● **Exercise aim**: Restate word for word the lines below, from the one containing "How do I perform: Click the Brillouin" through the final line, with no pictures included.

● **Material for the task**:
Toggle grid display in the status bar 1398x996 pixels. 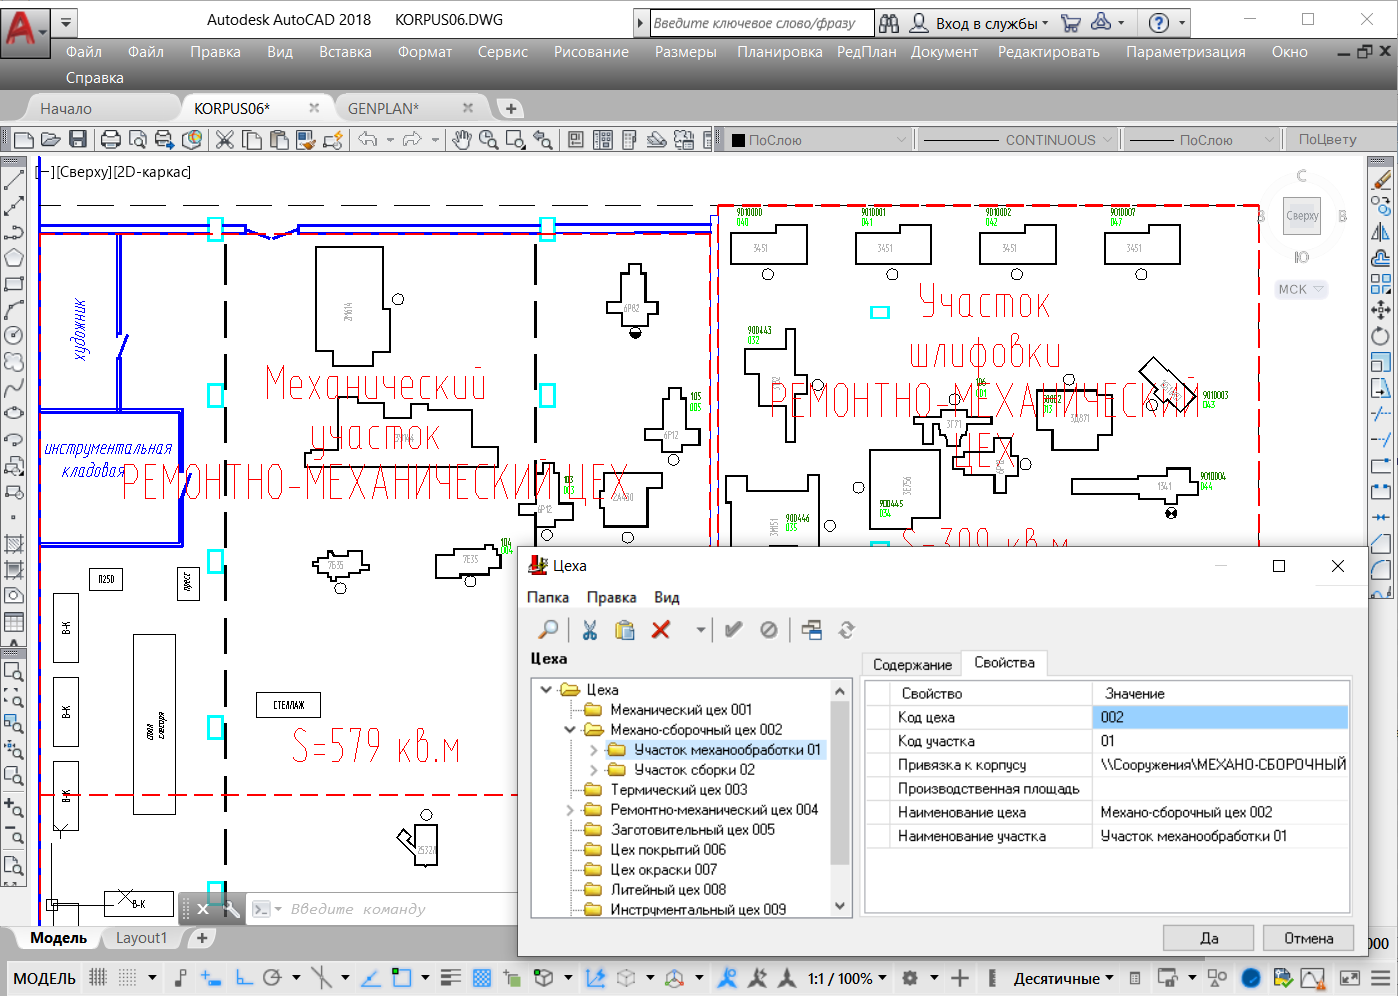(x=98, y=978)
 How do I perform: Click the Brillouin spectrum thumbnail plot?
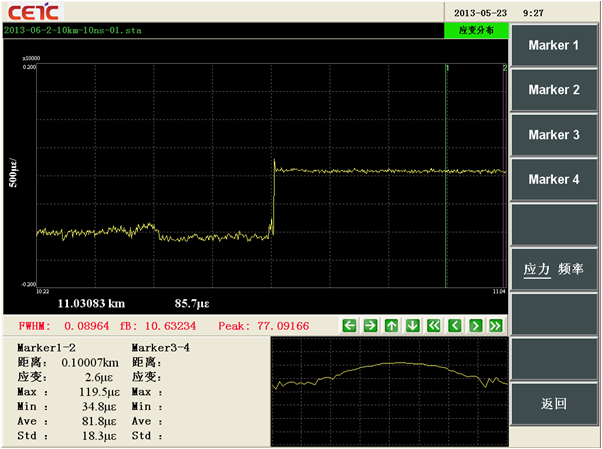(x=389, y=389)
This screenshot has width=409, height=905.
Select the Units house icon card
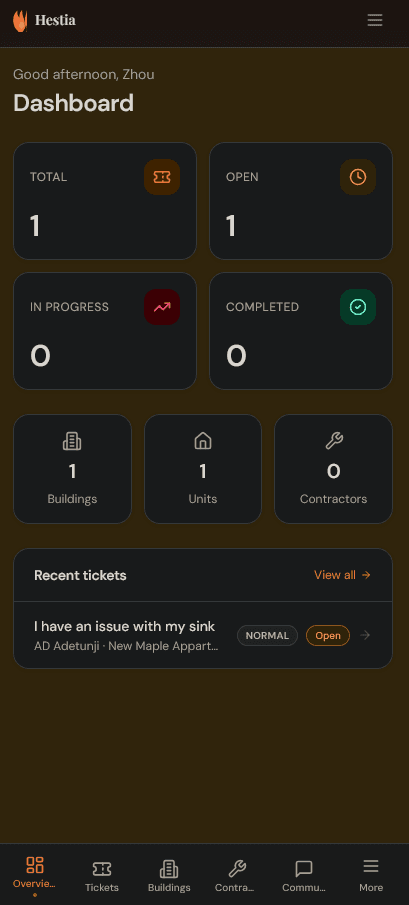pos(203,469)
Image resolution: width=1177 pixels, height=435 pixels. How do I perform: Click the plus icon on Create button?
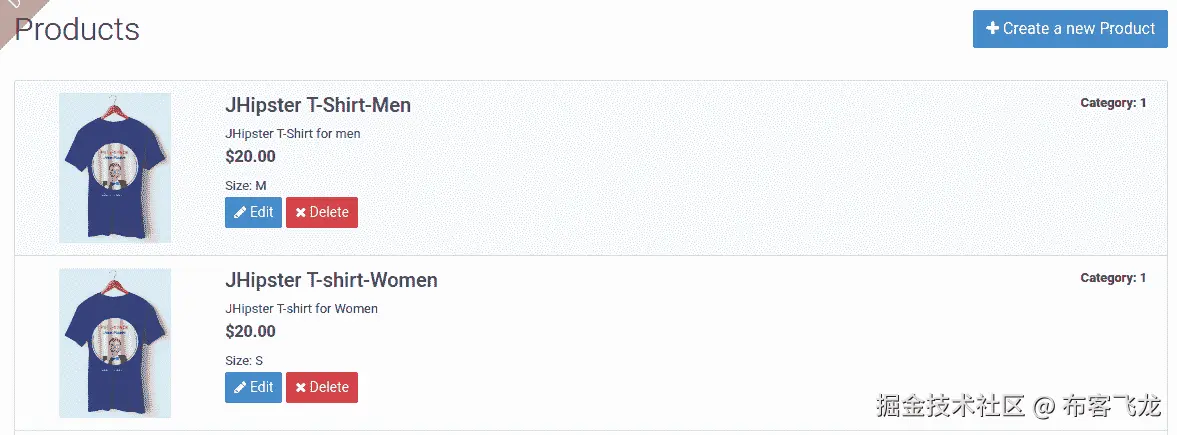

● **Output**:
 How do I perform: Click the Brillouin spectrum thumbnail plot?
(x=389, y=389)
This screenshot has width=409, height=905.
Select the Units house icon card
pos(203,469)
Image resolution: width=1177 pixels, height=435 pixels. How do I perform: Click the plus icon on Create button?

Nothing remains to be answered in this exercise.